Features of Abdominal Wall Pain on History:
The questionnaire included a list of ten key descriptors which supported a diagnosis of AWP (Table 2). Nine of these features were condensed from a 2012 publication from van Assen and colleagues (9). The tenth descriptor was derived from our observation that pregnant patients with AWP often describe pain that worsened with fetal movement. For the 139 participants who had unexplained abdominal pain in pregnancy, the average number of symptom descriptors supporting a diagnosis of AWP was 4.06/10 (St dev 2.12, 95% CI 3.71-4.41). Only 1.4% (2/139) of participants with pain had no symptom descriptors of AWP.
As seen in Table 2, The most commonly used AWP descriptor was pain that is “worsened by walking, bending, moving to sit” (72.6%), followed by pain of a “sharp” quality (56.8%), then pain that is “always in the same location” and pain that is “worsened by coughing, laughing, pushing to defecate” (both 45.3%).
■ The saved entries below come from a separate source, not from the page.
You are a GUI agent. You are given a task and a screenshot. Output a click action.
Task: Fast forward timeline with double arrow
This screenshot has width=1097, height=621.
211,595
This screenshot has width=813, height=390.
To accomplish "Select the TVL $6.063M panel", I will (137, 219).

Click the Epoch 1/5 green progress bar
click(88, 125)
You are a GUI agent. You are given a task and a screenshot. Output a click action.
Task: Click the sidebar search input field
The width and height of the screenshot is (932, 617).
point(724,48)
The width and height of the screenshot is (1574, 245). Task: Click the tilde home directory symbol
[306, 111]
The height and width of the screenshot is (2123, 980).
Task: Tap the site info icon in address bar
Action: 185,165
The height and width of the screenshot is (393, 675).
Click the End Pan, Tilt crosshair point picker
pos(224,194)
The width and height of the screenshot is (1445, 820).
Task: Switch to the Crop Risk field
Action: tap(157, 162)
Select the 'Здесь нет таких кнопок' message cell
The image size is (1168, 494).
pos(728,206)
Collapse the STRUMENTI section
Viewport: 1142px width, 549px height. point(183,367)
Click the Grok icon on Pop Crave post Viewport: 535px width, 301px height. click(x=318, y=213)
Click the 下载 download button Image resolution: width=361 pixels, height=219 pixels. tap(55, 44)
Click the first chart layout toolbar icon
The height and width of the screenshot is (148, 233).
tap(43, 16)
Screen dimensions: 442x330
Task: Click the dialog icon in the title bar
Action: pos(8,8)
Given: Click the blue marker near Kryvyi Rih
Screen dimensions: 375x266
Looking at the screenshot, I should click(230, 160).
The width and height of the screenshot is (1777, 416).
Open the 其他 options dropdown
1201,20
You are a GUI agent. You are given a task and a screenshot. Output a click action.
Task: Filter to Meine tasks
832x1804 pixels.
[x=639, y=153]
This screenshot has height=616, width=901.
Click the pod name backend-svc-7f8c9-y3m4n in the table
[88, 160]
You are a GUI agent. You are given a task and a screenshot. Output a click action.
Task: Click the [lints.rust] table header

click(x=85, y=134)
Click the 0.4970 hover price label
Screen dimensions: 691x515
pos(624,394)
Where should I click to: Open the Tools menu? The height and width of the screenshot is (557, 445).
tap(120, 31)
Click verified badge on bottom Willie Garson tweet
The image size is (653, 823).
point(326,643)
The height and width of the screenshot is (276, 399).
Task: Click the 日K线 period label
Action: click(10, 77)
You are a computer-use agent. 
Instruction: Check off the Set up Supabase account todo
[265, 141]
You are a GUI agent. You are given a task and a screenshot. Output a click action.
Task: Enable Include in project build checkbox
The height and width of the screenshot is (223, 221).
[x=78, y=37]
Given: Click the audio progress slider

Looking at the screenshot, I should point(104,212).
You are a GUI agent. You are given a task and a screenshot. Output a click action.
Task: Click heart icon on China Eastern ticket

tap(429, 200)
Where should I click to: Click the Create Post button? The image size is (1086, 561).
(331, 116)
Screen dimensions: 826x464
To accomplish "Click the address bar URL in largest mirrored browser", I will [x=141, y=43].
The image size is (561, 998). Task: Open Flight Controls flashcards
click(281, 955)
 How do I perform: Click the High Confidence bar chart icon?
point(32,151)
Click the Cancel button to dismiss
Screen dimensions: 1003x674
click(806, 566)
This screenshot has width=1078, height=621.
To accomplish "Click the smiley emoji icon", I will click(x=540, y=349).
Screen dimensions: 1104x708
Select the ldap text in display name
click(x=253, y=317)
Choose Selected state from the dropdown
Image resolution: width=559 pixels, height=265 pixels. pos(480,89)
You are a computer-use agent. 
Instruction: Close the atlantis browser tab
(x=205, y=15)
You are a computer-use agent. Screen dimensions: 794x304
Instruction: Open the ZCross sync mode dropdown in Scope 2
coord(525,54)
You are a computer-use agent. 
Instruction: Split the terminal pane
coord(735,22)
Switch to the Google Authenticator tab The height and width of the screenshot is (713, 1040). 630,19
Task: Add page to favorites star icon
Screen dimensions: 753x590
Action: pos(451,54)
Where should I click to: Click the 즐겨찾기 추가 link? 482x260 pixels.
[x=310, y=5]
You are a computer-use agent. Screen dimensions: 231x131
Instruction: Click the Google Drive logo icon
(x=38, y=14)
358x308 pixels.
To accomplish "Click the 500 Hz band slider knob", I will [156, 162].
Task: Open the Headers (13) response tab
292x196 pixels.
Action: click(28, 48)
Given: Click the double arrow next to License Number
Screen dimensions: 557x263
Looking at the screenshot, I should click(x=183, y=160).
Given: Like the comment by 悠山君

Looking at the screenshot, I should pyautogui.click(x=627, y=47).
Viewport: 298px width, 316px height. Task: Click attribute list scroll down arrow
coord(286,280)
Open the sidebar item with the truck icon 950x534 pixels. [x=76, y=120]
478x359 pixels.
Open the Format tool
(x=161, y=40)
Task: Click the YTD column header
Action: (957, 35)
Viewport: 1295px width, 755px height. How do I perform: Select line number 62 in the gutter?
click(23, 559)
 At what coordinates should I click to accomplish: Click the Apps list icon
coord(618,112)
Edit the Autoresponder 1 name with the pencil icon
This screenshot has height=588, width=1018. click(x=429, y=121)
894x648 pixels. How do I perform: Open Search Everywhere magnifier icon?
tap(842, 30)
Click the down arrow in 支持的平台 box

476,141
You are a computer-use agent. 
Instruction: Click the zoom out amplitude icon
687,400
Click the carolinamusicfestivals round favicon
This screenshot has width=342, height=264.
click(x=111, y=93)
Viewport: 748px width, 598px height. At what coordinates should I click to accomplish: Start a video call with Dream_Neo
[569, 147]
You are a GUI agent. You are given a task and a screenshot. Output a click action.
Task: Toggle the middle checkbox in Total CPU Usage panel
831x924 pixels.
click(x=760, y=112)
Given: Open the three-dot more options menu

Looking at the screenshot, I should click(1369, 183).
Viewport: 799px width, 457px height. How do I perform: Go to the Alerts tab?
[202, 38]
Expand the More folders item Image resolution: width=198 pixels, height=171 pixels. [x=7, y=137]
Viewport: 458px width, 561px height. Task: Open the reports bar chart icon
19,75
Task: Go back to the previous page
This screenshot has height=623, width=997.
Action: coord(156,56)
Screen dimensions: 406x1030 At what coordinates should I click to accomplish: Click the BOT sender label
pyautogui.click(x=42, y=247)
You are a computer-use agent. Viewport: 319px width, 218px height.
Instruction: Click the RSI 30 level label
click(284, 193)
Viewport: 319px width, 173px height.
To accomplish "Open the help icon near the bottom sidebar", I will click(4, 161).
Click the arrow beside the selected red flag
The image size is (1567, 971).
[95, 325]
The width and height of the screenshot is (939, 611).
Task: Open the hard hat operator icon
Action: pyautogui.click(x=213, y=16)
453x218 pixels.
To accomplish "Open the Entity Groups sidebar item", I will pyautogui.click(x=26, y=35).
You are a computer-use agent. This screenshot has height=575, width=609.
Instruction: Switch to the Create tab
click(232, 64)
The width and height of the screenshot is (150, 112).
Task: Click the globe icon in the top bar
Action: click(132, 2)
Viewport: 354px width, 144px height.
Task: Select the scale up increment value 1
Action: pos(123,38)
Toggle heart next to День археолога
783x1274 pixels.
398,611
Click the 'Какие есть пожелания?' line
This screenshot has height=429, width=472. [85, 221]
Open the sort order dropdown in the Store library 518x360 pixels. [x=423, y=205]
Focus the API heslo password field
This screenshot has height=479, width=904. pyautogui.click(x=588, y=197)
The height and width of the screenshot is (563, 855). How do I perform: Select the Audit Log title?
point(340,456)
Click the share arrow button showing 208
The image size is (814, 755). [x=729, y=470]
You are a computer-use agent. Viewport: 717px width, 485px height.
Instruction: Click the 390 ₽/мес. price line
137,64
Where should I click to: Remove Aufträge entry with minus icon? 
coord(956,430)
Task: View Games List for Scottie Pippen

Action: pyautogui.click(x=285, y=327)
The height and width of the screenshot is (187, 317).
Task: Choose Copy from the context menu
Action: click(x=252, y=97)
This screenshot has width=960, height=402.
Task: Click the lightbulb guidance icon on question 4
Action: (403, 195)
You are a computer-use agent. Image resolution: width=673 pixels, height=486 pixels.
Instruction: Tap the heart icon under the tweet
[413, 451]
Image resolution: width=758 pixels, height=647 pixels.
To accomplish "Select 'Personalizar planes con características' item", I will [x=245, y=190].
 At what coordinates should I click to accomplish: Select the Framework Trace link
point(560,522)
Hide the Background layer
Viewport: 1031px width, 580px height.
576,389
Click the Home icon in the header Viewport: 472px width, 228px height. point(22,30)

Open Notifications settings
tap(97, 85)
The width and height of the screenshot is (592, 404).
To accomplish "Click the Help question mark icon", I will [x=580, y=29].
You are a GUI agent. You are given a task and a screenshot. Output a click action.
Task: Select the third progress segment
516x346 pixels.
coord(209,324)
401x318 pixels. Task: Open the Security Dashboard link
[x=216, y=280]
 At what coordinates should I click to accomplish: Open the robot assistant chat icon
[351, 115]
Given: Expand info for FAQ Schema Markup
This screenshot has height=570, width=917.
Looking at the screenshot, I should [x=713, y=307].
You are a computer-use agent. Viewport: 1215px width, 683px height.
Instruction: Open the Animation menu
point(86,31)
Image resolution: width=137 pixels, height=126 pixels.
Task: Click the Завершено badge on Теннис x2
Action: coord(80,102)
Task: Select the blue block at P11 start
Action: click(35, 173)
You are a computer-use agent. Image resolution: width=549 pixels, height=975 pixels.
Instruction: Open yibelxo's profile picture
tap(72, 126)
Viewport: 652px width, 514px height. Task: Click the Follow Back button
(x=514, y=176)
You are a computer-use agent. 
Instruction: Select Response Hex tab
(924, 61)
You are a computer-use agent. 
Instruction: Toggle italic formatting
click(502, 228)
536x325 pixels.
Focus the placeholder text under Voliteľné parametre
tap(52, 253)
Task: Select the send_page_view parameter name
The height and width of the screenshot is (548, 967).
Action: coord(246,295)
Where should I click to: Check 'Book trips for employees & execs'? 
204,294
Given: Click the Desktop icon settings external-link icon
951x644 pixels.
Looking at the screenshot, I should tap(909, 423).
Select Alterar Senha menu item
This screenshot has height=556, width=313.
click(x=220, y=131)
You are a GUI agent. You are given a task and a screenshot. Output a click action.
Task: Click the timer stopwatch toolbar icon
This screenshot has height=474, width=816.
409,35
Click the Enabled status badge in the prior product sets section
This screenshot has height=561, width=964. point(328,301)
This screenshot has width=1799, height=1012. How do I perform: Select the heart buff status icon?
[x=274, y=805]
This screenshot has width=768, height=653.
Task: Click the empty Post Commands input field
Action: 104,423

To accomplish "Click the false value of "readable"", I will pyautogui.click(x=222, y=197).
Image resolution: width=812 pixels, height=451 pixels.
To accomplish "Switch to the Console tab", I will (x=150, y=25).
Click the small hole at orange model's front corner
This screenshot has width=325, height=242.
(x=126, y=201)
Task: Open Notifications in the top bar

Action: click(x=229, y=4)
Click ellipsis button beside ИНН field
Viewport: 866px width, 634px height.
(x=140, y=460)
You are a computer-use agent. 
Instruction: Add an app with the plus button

Additionally, the number of AWP descriptors each participant used was calculated (Table 2). It was found that participants describing pain that was worsened by lightly pushing the overlying skin used the highest number of other descriptors supporting a diagnosis of AWP at 6.71/10. (st dev 1.82, 95% CI 5.94–7.49). Participants with altered sensation overlying the painful area had an average of 5.78/10 AWP descriptors (st dev 2.75, 95% CI 4.68-6.88) Participants with pain they described as originating from just beneath the skin had an average of 5.63/10 AWP descriptors (st dev 2.16, 95% CI 4.9-6.37).